Owen Laukkanen has written a terrific follow-up to The Professionals.  His characters and their motivations are right on; you won’t be able to put this novel down.

You can read more about Owen Laukkanen at his web site.

Check out the complete Marilyn’s Reads blog at her web site.

DEATH ON TELEGRAPH HILL by Shirley Tallman: Book Review

Sarah Woolson is the third woman licensed as an attorney in California.  Everywhere she goes, men and women are astonished to find out there is such a being–a woman and a lawyer, an impossible combination to many in San Francisco in the year 1882.  But Sarah is intelligent, ambitious, and not about to give in to those who believe it’s impossible for a woman to be a lawyer.  And once she takes a case, she will not give up.

Sarah lives with her parents, her single younger brother, and her married older brother and his family in the elegant Woolson family home.  Much as she loves her family, Sarah is anxious for her practice to be successful enough for her to rent her own rooms, away from the over-anxious eyes of her parents.  But that day isn’t here yet.

As Sarah and her brother Samuel are returning with a group from a literary function featuring the Irish poet Oscar Wilde at the home of newspaper publisher Mortimer Remy, Samuel is shot and wounded.  The police and several others in the party believe it to be an accident, a resident of Telegraph Hill shooting at a small animal in the dark, not an unusual occurrence.  Sarah’s not convinced and is even less willing to believe in the accident theory when, several days later, the body of a Telegraph Hill resident who also attended Mortimer’s party is found hanging from a tree.

The police lieutenant in charge of the case calls the death a suicide, but Sarah’s friend Sergeant George Lewis of the city’s police department agrees with Sarah. However, there’s little to go on until another body turns up.

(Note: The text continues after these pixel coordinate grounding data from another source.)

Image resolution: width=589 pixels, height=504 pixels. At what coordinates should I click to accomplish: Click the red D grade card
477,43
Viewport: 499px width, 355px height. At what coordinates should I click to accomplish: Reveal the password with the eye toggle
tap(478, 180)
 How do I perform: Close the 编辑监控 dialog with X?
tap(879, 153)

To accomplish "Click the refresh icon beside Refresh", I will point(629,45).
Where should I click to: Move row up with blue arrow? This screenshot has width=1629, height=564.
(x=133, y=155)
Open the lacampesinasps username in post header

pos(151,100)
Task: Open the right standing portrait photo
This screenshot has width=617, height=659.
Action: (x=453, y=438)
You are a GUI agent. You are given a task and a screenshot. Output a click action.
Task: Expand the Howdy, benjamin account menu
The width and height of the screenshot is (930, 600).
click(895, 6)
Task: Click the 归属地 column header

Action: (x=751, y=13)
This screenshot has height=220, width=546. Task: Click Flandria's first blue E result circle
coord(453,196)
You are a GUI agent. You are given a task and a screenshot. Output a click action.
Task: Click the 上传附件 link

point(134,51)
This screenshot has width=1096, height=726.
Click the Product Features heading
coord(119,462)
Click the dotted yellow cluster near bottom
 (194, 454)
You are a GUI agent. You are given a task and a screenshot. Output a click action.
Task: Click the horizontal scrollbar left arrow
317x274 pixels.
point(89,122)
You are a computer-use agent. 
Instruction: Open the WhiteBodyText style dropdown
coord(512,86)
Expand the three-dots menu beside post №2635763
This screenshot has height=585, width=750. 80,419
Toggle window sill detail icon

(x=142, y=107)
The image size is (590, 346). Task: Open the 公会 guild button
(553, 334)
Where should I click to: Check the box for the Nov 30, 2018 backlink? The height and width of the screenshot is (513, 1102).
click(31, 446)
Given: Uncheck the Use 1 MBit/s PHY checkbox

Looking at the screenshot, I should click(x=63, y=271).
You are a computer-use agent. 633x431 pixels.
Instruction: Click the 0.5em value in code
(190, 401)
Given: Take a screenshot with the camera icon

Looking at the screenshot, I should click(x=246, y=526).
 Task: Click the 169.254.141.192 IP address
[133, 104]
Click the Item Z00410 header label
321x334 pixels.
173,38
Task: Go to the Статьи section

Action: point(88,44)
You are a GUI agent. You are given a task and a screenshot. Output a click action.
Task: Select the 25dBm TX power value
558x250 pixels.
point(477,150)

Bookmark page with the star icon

Death on Telegraph Hill paints a detailed picture of San Francisco more than a century and a quarter ago.  Sarah is definitely a woman ahead of her time, a woman who has coolly decided on a career rather than marriage and children.  But then there’s Robert Campbell, another attorney, who is trying to change her mind about the marriage part of her decision.  There’s a large cast of characters including younger brother Samuel; Sarah’s friend, the woman she rents office space from, Fanny Goodman; the young Eddie Cooper, a teenaged carriage driver who is always anxious to help Sarah; and the several people who were at the reception the night that Samuel was shot.  Each one has a distinct personality and helps bring the novel to life.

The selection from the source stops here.